Un radar millimétrique de nébulosité est un radar météorologique pointé verticalement qui utilise les extrêmement hautes fréquences, de l'ordre de 30 à 100 GHz, pour sonder les nuages passant au zénith pour un radar au sol, ou sous lui dans le cas de radar intégré à un satellite. Il permet de déterminer les caractéristiques macro-physiques des nuages, comme leur hauteur et leur épaisseur, avec une résolution de l'ordre de quelques dizaines de mètres à une cadence d'une à dix secondes.

Les données obtenues peuvent être combinées pour estimer les propriétés microphysiques de ces nuages comme le contenu en cristaux de glace et en eau liquide, ainsi que les mouvements verticaux qui s'y produisent. Les applications prévues de ces radars utilisés au sol comportent leur utilisation pour l'étalonnage et l'évaluation des données similaires de capteurs montés sur les satellites météorologiques, le suivi des nuages pour l'aviation et la prévision météorologique[1].

Histoire[modifier | modifier le code]

L'utilisation de radars millimétriques pour surveiller les nuages n'est pas nouvelle. L’US Air Force a développé des radars à 35 GHz pour ses bases aériennes à la fin des années 1960 et au début des années 1970[1]. Ces radars AN/TPQ-11 pointés verticalement n'étaient pas munis de l'analyse de l'effet Doppler ou de la double polarisation, mais ils avaient une bonne sensibilité en réflectivité et ont permis de décrire la structure des nuages[2]. Malheureusement, ils avaient des problèmes récurrents de fonctionnement, notamment des pannes fréquentes de leurs émetteurs à magnétron, et ils ont finalement été abandonnés durant les années 1970[1].

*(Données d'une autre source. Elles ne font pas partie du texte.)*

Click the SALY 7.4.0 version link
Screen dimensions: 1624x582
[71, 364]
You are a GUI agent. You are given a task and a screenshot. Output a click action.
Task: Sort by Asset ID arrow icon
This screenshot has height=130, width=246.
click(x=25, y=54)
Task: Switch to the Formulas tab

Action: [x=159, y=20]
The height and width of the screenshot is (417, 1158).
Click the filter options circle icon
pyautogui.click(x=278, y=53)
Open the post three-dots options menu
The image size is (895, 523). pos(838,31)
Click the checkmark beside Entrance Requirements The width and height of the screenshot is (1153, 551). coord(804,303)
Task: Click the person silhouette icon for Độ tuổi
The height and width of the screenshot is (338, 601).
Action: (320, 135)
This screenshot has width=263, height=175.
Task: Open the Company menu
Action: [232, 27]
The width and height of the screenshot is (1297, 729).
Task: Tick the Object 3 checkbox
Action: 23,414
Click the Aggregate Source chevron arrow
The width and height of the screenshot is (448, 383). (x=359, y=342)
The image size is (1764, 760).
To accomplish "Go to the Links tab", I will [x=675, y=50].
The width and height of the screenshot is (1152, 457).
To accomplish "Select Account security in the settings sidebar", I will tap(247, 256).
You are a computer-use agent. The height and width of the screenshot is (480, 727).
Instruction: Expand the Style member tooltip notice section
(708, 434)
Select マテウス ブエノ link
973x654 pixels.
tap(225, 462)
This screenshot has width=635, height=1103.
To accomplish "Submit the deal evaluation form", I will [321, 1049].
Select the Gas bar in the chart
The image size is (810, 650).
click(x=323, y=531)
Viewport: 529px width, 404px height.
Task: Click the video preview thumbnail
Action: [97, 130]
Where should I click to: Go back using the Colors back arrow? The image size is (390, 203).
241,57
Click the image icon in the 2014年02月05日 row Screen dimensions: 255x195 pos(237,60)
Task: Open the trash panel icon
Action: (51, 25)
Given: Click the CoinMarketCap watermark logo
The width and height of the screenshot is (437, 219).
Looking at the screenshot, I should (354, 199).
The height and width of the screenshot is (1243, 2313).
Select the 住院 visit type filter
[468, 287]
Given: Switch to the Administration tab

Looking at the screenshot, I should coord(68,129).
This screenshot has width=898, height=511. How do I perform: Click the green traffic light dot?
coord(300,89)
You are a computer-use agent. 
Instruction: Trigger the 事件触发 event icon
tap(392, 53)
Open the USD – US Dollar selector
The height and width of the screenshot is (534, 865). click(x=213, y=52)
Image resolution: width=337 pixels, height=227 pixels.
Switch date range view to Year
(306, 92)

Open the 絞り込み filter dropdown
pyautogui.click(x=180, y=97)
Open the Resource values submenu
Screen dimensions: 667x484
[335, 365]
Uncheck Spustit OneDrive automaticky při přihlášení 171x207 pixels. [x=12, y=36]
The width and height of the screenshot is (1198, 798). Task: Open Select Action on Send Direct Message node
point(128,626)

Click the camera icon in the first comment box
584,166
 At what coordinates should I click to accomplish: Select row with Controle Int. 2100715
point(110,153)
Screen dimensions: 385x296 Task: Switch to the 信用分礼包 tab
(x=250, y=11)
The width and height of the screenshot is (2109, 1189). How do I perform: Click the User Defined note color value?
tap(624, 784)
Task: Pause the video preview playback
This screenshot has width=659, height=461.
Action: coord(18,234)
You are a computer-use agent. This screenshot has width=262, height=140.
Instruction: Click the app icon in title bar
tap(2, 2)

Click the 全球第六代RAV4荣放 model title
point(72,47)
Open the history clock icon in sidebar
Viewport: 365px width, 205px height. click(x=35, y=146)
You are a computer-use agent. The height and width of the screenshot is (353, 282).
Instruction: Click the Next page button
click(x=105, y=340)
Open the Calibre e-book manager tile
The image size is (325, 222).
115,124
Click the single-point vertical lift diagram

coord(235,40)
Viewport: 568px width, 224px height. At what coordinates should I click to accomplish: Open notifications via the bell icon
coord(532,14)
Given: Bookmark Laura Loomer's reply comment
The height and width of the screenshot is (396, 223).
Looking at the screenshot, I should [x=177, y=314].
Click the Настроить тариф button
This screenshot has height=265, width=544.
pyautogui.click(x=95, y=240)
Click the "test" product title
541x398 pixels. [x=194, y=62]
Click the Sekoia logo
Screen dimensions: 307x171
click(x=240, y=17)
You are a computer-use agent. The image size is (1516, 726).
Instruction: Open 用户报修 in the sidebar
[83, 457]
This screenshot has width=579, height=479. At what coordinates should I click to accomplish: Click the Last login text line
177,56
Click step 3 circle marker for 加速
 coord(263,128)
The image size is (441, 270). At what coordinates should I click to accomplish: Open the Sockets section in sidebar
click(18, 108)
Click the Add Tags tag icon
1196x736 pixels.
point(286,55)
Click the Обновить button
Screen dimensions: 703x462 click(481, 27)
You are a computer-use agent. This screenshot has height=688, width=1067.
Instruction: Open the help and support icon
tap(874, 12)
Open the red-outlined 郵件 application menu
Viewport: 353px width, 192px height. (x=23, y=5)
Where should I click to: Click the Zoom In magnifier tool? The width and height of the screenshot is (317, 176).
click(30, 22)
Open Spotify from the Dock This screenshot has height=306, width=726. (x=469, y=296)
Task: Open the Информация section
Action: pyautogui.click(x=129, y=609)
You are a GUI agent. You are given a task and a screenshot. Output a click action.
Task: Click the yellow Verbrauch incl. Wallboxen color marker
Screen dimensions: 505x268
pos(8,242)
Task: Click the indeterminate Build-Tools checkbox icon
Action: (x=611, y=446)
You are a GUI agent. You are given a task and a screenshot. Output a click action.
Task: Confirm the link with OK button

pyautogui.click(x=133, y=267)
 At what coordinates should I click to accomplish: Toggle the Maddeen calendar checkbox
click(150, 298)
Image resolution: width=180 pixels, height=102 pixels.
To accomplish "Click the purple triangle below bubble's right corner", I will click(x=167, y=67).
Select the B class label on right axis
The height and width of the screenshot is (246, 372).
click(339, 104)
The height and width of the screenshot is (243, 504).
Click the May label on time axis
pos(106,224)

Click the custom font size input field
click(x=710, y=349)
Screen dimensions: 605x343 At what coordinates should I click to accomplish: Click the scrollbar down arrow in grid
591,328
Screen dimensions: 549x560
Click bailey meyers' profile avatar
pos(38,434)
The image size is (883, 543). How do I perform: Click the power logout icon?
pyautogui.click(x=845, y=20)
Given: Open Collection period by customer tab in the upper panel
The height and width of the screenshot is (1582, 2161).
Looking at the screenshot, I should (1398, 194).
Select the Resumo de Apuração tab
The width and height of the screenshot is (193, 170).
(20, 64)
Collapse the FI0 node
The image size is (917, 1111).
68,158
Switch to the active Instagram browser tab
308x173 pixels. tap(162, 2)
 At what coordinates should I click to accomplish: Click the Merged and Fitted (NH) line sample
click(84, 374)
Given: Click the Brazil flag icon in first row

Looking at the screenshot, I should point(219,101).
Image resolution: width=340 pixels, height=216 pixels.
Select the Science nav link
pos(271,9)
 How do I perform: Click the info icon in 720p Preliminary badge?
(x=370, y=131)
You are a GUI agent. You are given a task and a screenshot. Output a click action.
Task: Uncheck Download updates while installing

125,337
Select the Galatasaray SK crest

Toutefois, les résultats positifs ont induit des développements en vue des radars à ondes millimétriques par quelques groupes de recherche durant les années 1980[3],[4],[5]. Les progrès se sont intensifiés durant les années 1990 en réponse à une pressante demande internationale d'une meilleure compréhension du rôle important des nuages dans le changement climatique, coïncidant avec des avancées majeures en ingénierie radar aux longueurs d'onde millimétriques[1].

Réseaux actuels[modifier | modifier le code]

Différents sites et réseaux de radars à nuages.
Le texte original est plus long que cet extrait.